Tuesday 23 January 2007

Stewart Lee

No matter what medium he has chosen to work in, Stewart Lee has been dogged by controversy. In 1998 he and Richard Herring found a cult audience with ‘This Morning With Richard Not Judy’, but the show was cancelled after falling out of favour with the BBC hierarchy. Seven years later, the BBC had forgiven him enough to televise the musical that he had written with the composer Richard Thomas, ‘Jerry Springer – The Opera’. They received 55,000 complaints prior to the show even being broadcast, due to claims of blasphemy and ridiculing Jesus, not to mention profanity due to its reported 8,000 obscenities. Stand-up comedy is perhaps his most natural habitat, and his latest work combines this with his new-found love of theatre. “It’s called ‘What Would Judas Do?’ and it’s sort of me being Judas for an hour talking about the last week of his life and why he did what he did.”
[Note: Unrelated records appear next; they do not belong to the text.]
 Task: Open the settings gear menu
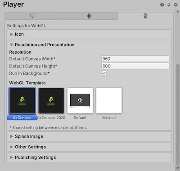tap(176, 5)
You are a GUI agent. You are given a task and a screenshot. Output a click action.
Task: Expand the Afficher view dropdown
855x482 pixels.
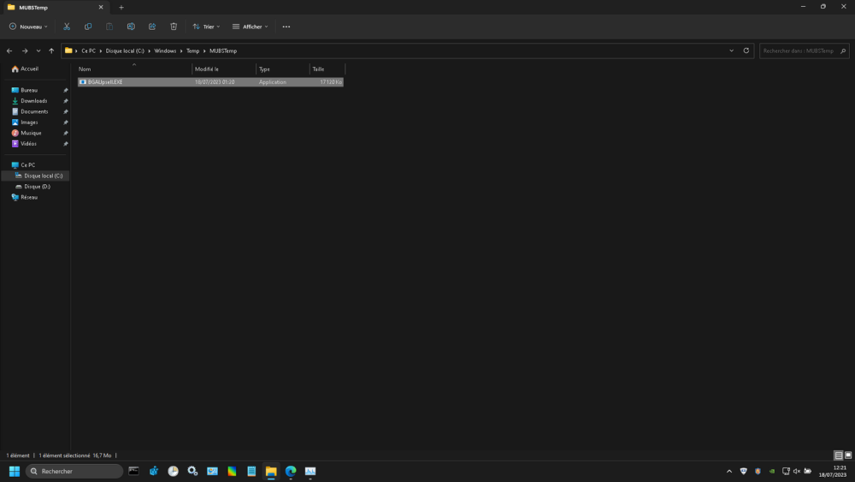[x=251, y=27]
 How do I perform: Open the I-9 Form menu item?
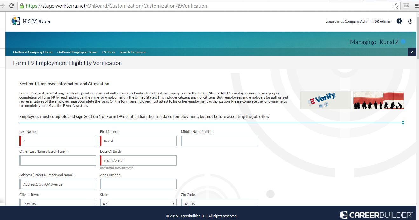click(x=108, y=52)
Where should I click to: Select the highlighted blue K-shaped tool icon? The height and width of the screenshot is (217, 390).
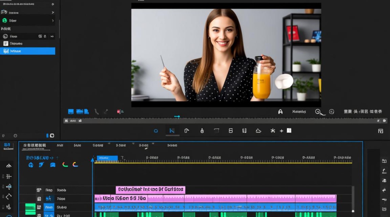point(172,131)
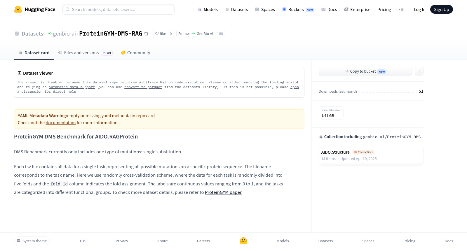Expand the navbar overflow menu icon

point(401,9)
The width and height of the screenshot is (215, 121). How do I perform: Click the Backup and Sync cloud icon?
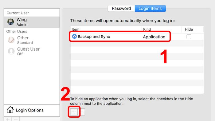coord(74,37)
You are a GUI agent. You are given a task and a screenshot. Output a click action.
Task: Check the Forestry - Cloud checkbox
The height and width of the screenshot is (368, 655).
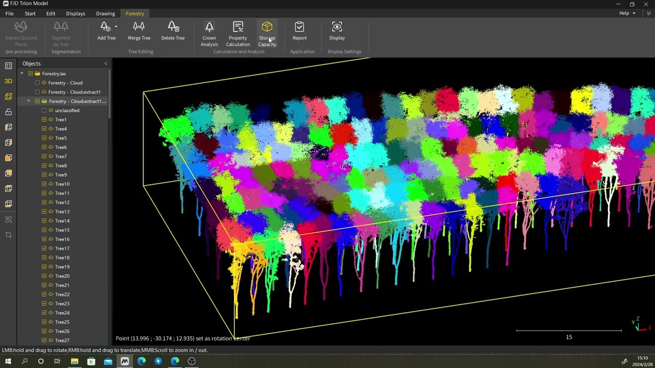click(x=37, y=83)
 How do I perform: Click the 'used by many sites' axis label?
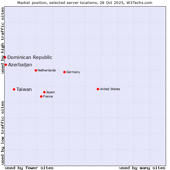click(x=142, y=168)
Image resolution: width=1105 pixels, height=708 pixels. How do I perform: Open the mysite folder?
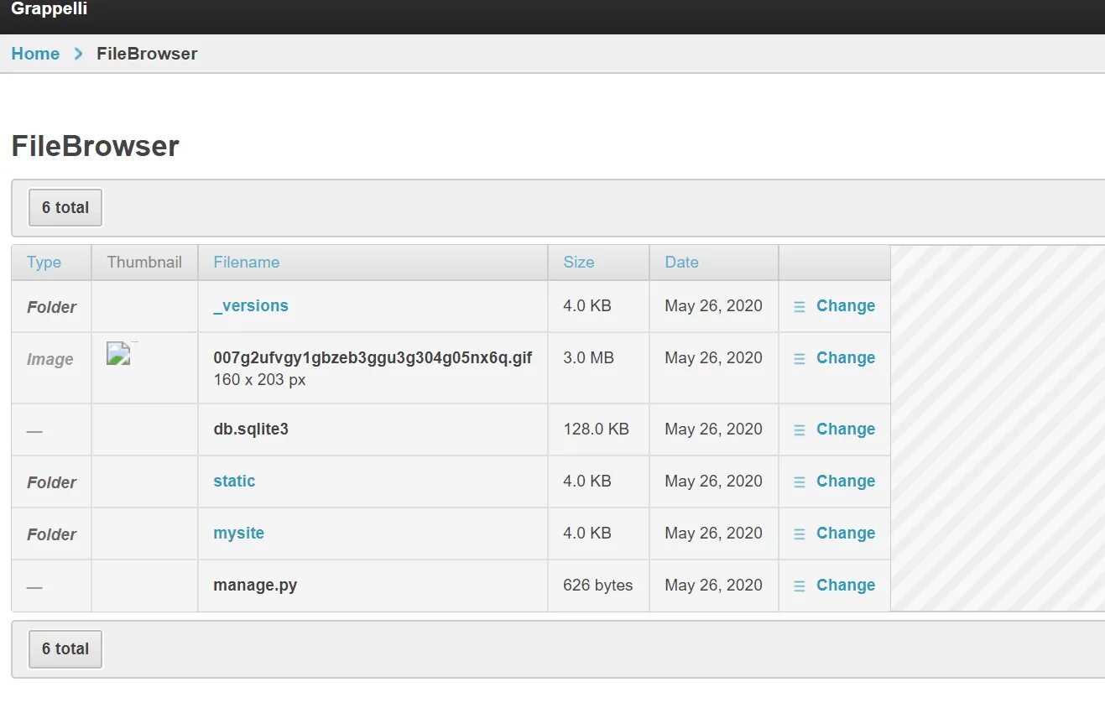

Before the show, he plays down the comedy aspect “I wanted to do it in character and I wanted the jokes to be incidental to it, rather than being the bits where you ‘tick’ whether it’s worked or not.” In fact, the show is as funny as you’d expect from a winner of the prestigious ‘Tap Water’ Award, the anti-Nestle version of the Perrier. Despite the furore that surrounded ‘Jerry Springer’, it might seem that Lee has no qualms about making a joke out of Christianity, but he denies that he has explicitly set out to mock the faithful. “It’s not really about religion. It’s about hero worship, about being let down by someone you’ve idolised. This is a really good way of telling that story. I don’t set out to prove or disprove the existence of the characters involved. I thought that about ‘Jerry Springer’, which wasn’t in any way a criticism of religion, it was just the use of a story that’s very familiar in the Christian West to look at some different ideas. They don’t own the story. It’s in the public domain, so I think you should be allowed to do what you want with it.”

It is not, however, merely a story amongst others. Surely he must have expected to cause some controversy? “Well ‘Jerry Springer’ played for four years in theatre without a problem, it was only when it was on the telly and it was seized upon by a succession of right-wing gay-hate groups as a platform to get their own stuff into the marketplace that anyone gave it any thought. Before that it had got good reviews in the Church Times. The difference between its content and its supposed content was vast, really.” It is perhaps worth noting that despite the 55,000 complaints it received before going on air, it received only 8,000 afterwards.

Clearly well versed in Scripture, and a talented wordsmith, the role of preacher would seem to come naturally to Stewart Lee. Has he considered going into the Church? “I don’t even like going into the actual buildings anymore. I think the Church of England would probably be able to accommodate an atheist priest though - they seem very broad-minded. The good thing about doing a show here [The Bush Theatre] is that it’s an eighty-seater room, I’m on equity minimum every week, it’ll sell out before the loonies even find out about it. It’s on a safe level – I wouldn’t want to do anything particularly high profile again, all that happened is that I was kind of randomly picked on by mad people. You don’t make any money off it. What is the point? There is actually no point. I suppose when you start writing and you have a little idea you think, “It would be great to communicate with the masses”, they can fuck off. They can have all the shit that they want. It’s not my problem. The masses are idiots if they allow themselves to be dictated to by the Christian right, so they’re welcome to it.” Spleen vented, he smiles, “Much better to be here, in this ‘elite’ theatre, limited so that only eighty people a night can come.”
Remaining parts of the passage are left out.